Many see the Chinese economic miracle as an illustration of an alternative model of development to the neoliberal orthodoxy. It is also assumed that China’s increasing economic and political involvement in the Global South, from its Asia neighbors to countries in faraway developing regions, challenge American domination. In this paper, I argue that China’s export-oriented developmental miracle is in fact a constitutive part of the global neoliberal order, and is made possible by unique conditions difficult to be replicated in other places. At the same time, China’s overseas economic interests is still relatively small if we discount capital flight in the outgoing flow of investment. Having that said, China’s rise as a capital exporter is still making it follow the footstep of preceding capitalist-hegemonic powers to protect its global economic interests by learning to project its political influence overseas. Having been a free rider in the US-centered global order for decades, mastering the skill of exercising its political and military muscle on the global stage effectively is going to be a long process for China.

Ho-fung Hung is the Henry M. and Elizabeth P. Wiesenfeld professor in Political Economy in the Krieger School of Arts and Sciences and in the School of Advanced International Studies at Johns Hopkins University. Dr. Hung’s scholarly interests include global political economy, protest, and nation-state formation, with a focus on China and East Asia. He is the author of the award-winning Protest with Chinese Characteristics (2011) and The China Boom: Why China Will not Rule the World (2016), both published by Columbia University Press.
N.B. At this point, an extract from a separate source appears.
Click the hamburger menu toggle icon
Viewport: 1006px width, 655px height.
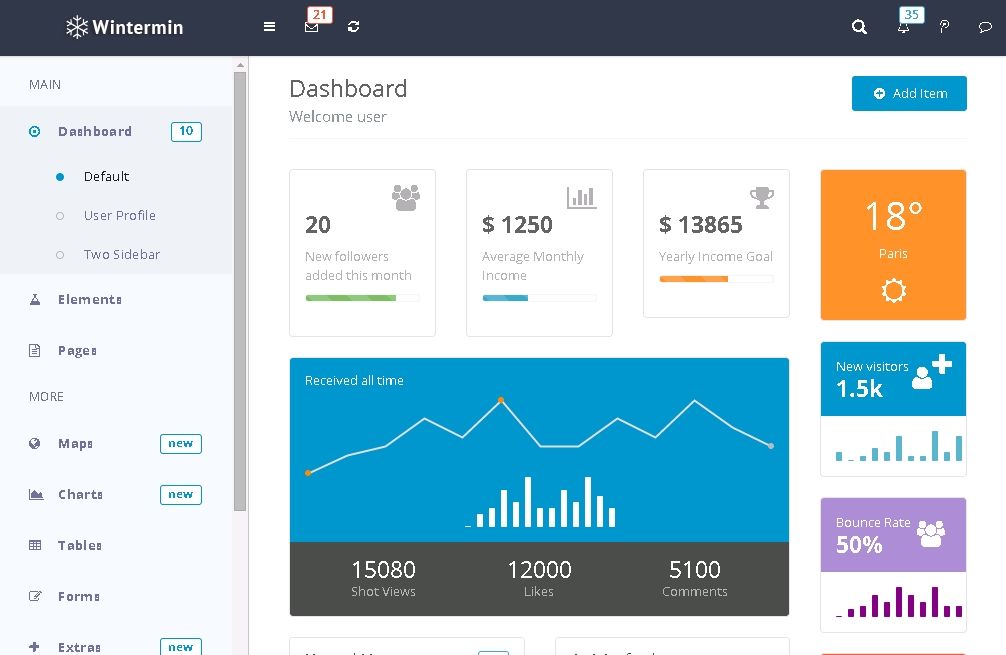(269, 27)
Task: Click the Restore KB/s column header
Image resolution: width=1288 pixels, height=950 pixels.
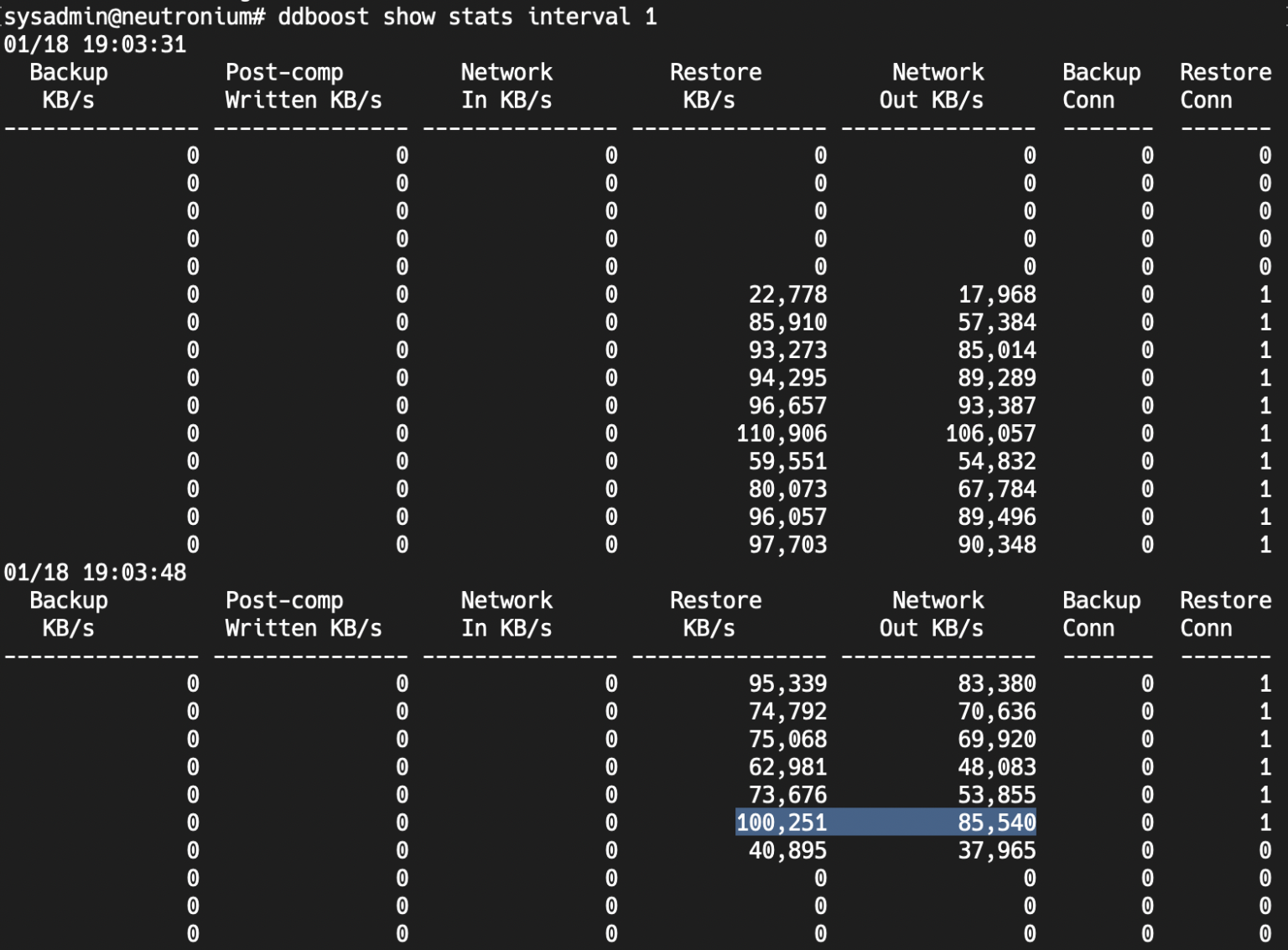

His articles have appeared in the American Journal of Sociology, the American Sociological Review, Development and Change, Review of International Political Economy, Asian Survey, and elsewhere, and have been translated into seven different languages. His analyses of the Chinese political economy and Hong Kong politics have been featured or cited in The New York Times, The Financial Times, The Wall Street Journal, Bloomberg News, BBC News, The Guardian, Die Presse (Austria), Folha de S. Paulo (Brazil), The Straits Times (Singapore), The South China Morning Post (Hong Kong), Xinhua Monthly (China), and People’s Daily (China), among other publications.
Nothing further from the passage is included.